_What is expected_: When "Black" occurs in a line of the material, copy that line.

[Opening Provided records section]

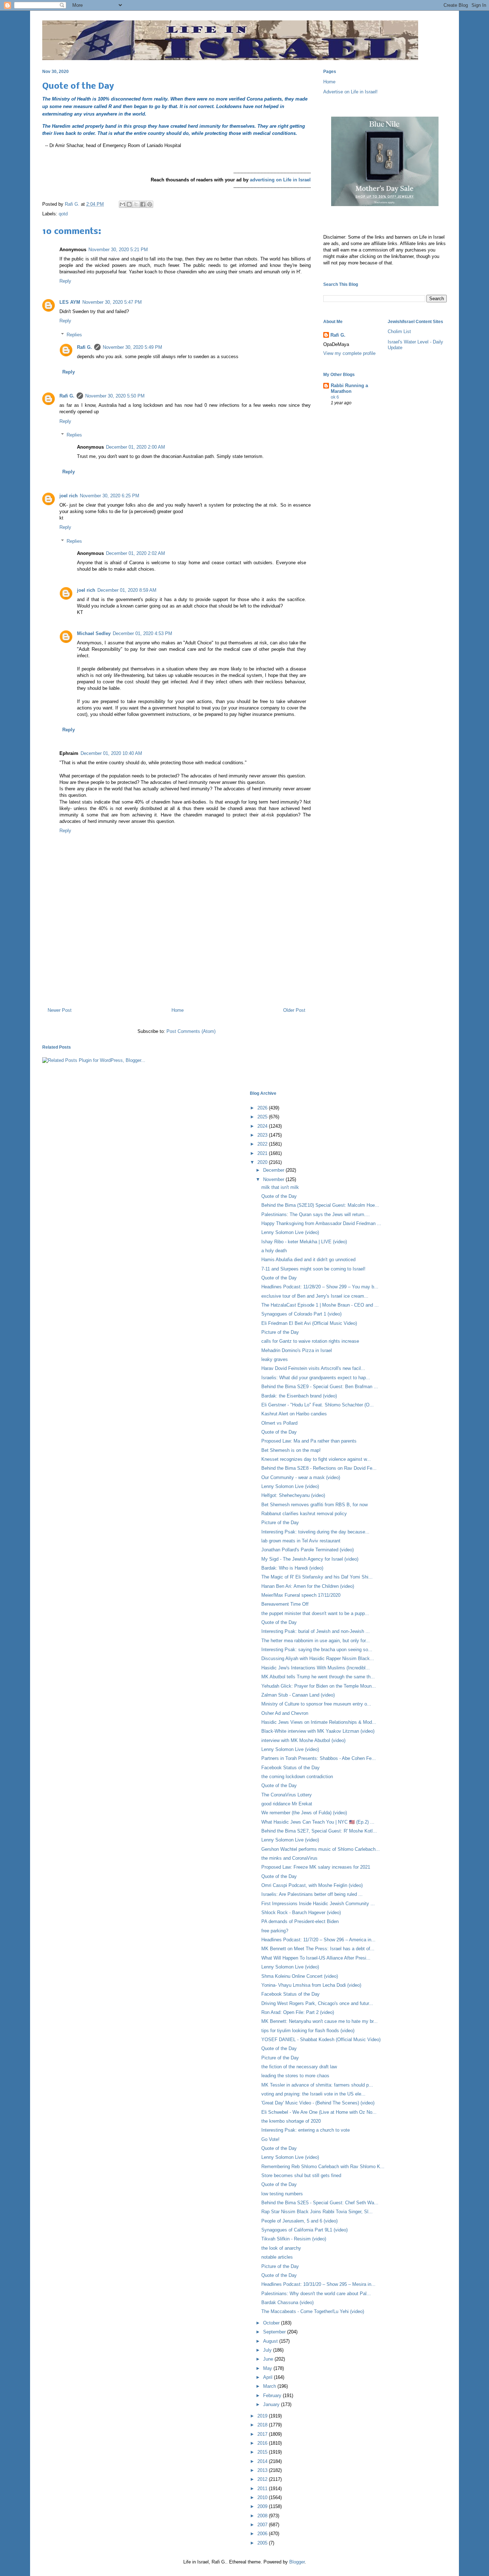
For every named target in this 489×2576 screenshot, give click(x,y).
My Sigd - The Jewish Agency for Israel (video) (309, 1559)
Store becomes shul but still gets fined (301, 2175)
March (270, 2386)
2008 (263, 2515)
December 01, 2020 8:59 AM (126, 590)
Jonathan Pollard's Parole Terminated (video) (307, 1549)
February (273, 2395)
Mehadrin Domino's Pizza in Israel (296, 1350)
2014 (263, 2461)
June (269, 2359)
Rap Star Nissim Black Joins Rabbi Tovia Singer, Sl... (317, 2211)
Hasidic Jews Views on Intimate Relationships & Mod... (318, 1722)
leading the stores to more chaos (295, 2075)
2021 (263, 1153)
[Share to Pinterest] (149, 204)
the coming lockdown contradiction (297, 1776)
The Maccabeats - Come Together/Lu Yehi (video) (312, 2311)
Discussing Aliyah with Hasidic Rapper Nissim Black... (317, 1658)
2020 (263, 1162)
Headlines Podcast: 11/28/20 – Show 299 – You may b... (319, 1286)
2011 (263, 2488)
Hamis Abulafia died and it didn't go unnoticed (308, 1259)
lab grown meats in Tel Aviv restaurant (300, 1540)
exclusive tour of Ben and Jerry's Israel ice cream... (314, 1296)
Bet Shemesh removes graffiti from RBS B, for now (314, 1504)
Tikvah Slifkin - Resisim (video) (293, 2238)
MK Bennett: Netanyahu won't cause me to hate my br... (319, 2021)
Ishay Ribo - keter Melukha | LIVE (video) (304, 1241)
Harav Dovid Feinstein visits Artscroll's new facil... (313, 1368)
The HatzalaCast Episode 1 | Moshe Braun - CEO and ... (320, 1305)
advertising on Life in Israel (280, 179)
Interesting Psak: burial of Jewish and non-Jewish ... (315, 1631)
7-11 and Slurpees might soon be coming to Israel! (313, 1269)
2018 (263, 2425)
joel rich (68, 495)
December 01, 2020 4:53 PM (142, 633)
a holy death (274, 1250)
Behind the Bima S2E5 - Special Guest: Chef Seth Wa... (319, 2202)
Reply (65, 281)
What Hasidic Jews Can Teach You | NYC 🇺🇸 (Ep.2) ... (317, 1822)
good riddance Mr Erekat (286, 1803)
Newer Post (60, 1010)
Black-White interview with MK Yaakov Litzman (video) (317, 1731)
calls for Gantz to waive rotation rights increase (310, 1341)
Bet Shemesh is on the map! (291, 1450)
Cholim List (399, 331)
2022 (263, 1144)
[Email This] (122, 204)
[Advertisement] (176, 971)
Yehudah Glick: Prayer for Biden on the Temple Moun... (318, 1686)
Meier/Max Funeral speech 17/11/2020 (300, 1595)
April (268, 2377)
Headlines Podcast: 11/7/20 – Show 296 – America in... (318, 1939)
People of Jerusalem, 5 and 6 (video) (299, 2221)
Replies (74, 334)
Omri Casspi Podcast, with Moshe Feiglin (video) (312, 1885)
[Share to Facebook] (142, 204)
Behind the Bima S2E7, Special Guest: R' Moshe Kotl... (319, 1831)
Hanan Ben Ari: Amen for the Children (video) (307, 1586)
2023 (263, 1135)
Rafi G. (73, 204)
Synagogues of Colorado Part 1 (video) (301, 1314)
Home (177, 1010)
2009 (263, 2506)
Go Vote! (270, 2139)
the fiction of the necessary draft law (299, 2066)
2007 (263, 2524)
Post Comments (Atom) (191, 1031)
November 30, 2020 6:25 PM (109, 495)
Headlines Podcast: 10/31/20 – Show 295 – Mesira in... (318, 2284)
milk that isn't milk (280, 1187)
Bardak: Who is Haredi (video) (292, 1568)
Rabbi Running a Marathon (349, 388)
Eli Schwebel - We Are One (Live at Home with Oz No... (319, 2112)
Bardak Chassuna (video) (287, 2302)
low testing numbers (282, 2193)
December (274, 1170)
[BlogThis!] (129, 204)
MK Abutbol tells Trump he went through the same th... (318, 1676)
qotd (63, 213)
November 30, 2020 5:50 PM (115, 396)
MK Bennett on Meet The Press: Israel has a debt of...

[Closing Provided records section]

_Answer for this exercise_:
Rap Star Nissim Black Joins Rabbi Tovia Singer, Sl... (317, 2211)
Discussing Aliyah with Hasidic Rapper Nissim Black... (317, 1658)
Black-White interview with MK Yaakov Litzman (video) (317, 1731)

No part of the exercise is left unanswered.